__Dataset excerpts__
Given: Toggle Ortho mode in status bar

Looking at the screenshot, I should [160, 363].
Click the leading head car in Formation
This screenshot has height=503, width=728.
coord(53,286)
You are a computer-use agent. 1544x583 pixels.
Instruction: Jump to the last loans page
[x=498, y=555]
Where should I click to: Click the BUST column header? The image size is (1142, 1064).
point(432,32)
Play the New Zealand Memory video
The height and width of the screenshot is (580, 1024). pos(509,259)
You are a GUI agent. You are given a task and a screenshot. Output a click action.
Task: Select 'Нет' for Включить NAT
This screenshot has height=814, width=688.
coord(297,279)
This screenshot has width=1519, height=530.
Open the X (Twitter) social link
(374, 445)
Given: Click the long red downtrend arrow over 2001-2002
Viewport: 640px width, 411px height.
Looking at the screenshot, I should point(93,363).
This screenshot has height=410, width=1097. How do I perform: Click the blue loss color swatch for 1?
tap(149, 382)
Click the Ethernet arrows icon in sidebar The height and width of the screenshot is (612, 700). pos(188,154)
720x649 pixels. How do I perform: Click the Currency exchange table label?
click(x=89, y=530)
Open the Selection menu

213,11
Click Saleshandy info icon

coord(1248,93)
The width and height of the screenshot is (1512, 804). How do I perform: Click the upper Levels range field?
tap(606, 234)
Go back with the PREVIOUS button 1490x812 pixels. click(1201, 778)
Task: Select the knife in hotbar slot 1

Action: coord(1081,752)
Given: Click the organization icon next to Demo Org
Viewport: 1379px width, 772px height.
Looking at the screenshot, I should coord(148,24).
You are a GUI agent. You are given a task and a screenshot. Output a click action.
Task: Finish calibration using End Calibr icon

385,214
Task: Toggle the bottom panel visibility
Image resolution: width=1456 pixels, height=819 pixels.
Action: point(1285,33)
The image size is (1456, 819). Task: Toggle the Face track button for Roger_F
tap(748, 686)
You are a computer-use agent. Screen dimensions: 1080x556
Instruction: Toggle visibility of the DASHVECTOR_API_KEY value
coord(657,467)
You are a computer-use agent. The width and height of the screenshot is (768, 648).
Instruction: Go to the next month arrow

__The task__
Can you retype the rows from the very first line through the line containing "[x=498, y=555]", keeping every line unchanged?

__Complete output__
Given: Toggle Ortho mode in status bar

Looking at the screenshot, I should [160, 363].
Click the leading head car in Formation
This screenshot has height=503, width=728.
coord(53,286)
You are a computer-use agent. 1544x583 pixels.
Instruction: Jump to the last loans page
[x=498, y=555]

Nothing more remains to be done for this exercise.